ΧΡΙΣΤΟΣ ΑΝΕΣΤΗ! ΑΛΗΘΩΣ ΑΝΕΣΤΗ!
“Then, the same day at evening, being the first day of the week, when the doors were shut…Jesus came and stood in the midst [of the disciples], and said to them, ‘Peace be with you.’ ‘As the Father has sent Me, I also send you.’” – Gospel of John 20:19 & 21
The mystery of the Resurrection is as remarkable as it is unfathomable. How can we comprehend God taking on flesh, which includes all the limitations surrounding our human nature, in order to defeat death once and for all? As a result of this victory, the power of His divinity shines forth reminding us of His tender love and great mercy. No day holds the message of His arising with greater significance than this day – Holy Pascha.
By examining the theological doctrine of Christ’s Resurrection, which is the very foundation of the Christian faith, one will discover that it is at the center of the human experience. Every interaction, every moment in life, every connection and dealing with another individual is intrinsically linked to God. To highlight this, our Saviour delivers a significant directive that creates a profound anthropological implication. As specified in the Gospel of John, Jesus tasks His disciples of spreading the Gospel of Righteousness. Likewise, by extension, we too are to share in this sacred mission of spreading His Gospel by witnessing to His wonders in our lives.
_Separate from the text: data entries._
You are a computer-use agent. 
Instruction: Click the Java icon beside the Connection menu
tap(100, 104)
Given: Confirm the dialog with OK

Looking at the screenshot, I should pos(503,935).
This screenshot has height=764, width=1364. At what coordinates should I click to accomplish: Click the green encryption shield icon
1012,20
The Church’s anthropology [how it understands the human composite as being a mixture and blend of the material body and immaterial soul] is formulated and set by the Lord’s words; “As the Father has sent Me, I also send you.”
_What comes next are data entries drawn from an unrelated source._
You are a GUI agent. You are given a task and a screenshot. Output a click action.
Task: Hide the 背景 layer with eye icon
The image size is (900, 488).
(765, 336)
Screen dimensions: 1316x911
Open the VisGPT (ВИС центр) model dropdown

During the Paschal celebration, we must remember these words as being spoken to us personally. These words can challenge us and embolden and strengthen us for the sacred task of preaching the Gospel.
We cannot be parochial when it comes to Christ and His message of salvation. We are to introduce the Lord and speak of Him daily with all whom we come in contact. Let us, as St. Peter says, “sanctify the Lord God in your hearts, and always be ready to give a defense to everyone who asks you a reason for the hope that is in you, with meekness and fear.” – 1 Peter 3:15
On the glorious day of Pascha, God’s power and majesty are fully displayed. His forces alone are sufficient enough to encourage and move us into action. Let us, therefore, declare His wonders to the world.
If we are spiritually attentive to the Paschal celebration, Christian anthropology teaches, without a shred of doubt, that Christ will cause an awakening in how we regard the intersecting of Christianity and humanity. Year after year, during this the Feast of Feasts and the Festival of Festivals, the Church asks us to integrate all things into the Risen Lord. By doing so, we will sweep aside the primitive and insular views of a modern society that disassociates the Divine and human conjoining.
Finally, and most especially in the celebration of Pascha, we understand that Christ has eternally linked Himself to us [the icon of the Resurrection depicts this with a simple touch; Christ holding the hands of Adam and Eve.) Through this Divine action and sacrifice upon the Cross, man has been forever united to God. So my dear brothers and sisters, let us now bask in the glory of Christ’s Resurrection, for our Saviour, having destroyed the death and Hades alike, now reaches out to tenderly touch us as He did our first-born parents bringing us to eternal life.
With this we are given grace to take up the noble task of proclaiming the Gospel that the Crucified Christ has risen to the glory of God the Father, Amen.